Sean Rad is no longer the CEO of Tinder, after being ousted by the app’s powers that be – IAC.

In an exclusive story on Forbes, Steven Bertoni, who interviewed Rad a few weeks ago at Forbes’ Under 30 Summit, has revealed the decision.

Rad will remain as founder, act as president and have a seat on the board, but is not the company’s CEO.

The search for a new Tinder CEO has now begun.

Rad was told the news before he was interviewed on stage by Bertoni in Philadelphia.

He was phoned by Yagan, who apparently told him he would no longer lead the company, but wasn’t fired, and should maybe focus more on the product.

Rad said: “The board thought the best path was to bring in a CEO, thinking if we opened up the role it would attract better talent. I strongly disagreed.”

A catalyst seems to be the unsavoury sexual harassment scandal at the company, which saw CMO Justin Mateen lose his job.

And over the past year, IAC and Sam Yagan have been slowly stepping out from behind the curtain with regards to their involvement in Tinder.

Their hand in the app was always something Rad, and presumably IAC, wanted to mask in the early days – wanting Tinder to reach critical mass by utilising its LA riff on a Social Network-style college marketing story.

But now that their massive growth has been achieved, and the IAC board and investors want to start seeing serious revenue, it seems they have decided Rad’s leadership is hindering rather than benefitting its growth and future.

Rad told Forbes that after Tinder was launched out of Hatch Labs, they worked out a deal where IAC owned 60%, Rad owned 10%, founders Mateen and Badeen less, and the other stock spread around.

Yagan said: “We recruited Sean because he is a great product person, and while here working for us he came up with Tinder. We’ve given him the resources to pursue it. He created a ton of value for us, and he’s going to make a ton of money.”

After hearing the news, Rad considered leaving the company, but has decided to stay on.

With regards to the search for a new CEO, Rad told Forbes: “We’re looking for an Eric Schmidt-like person. There is no CEO coming in the door that I don’t get along with–that would be corporate suicide.”

• Provided material:
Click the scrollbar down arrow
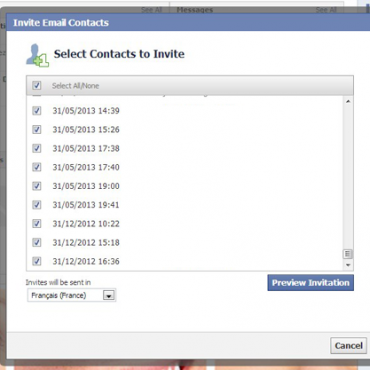The height and width of the screenshot is (370, 370). pyautogui.click(x=348, y=265)
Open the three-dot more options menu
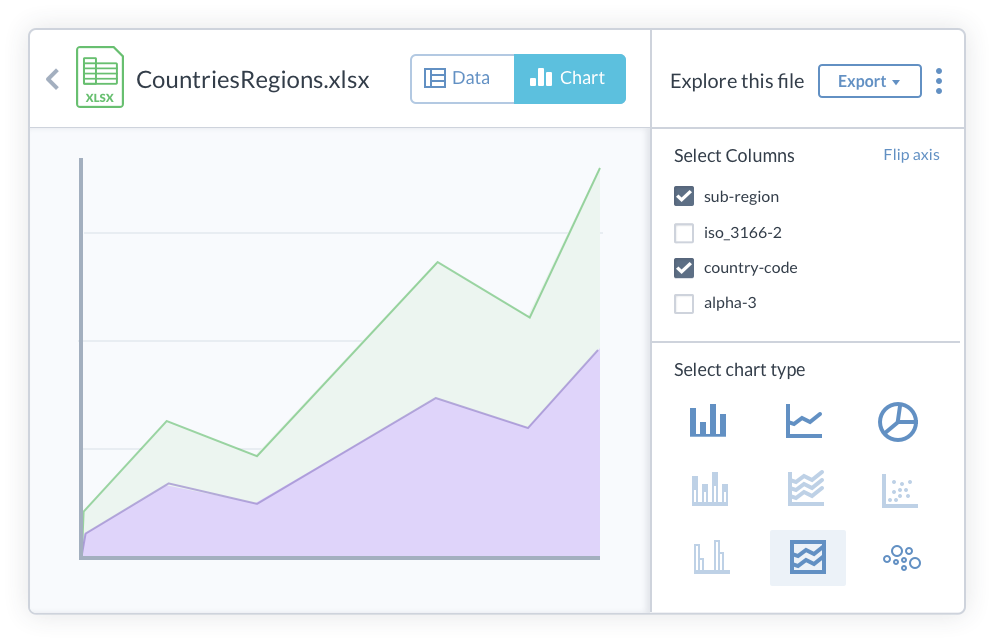 click(x=938, y=81)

• What to produce: Decide whether each statement agrees with the article about Tinder's CEO, answering yes or no and quoting the words that settle it: 1. Rad keeps a seat on the board. 2. Rad learned of the decision after his onstage interview with Bertoni. 3. Under the deal after launch, Rad owned 60% of Tinder. The lines are separate material and have no connection to the article about Tinder's CEO.

• Output of the task:
1. Yes: "have a seat on the board"
2. No: "Rad was told the news before he was interviewed on stage by Bertoni in Philadelphia."
3. No: "IAC owned 60%, Rad owned 10%"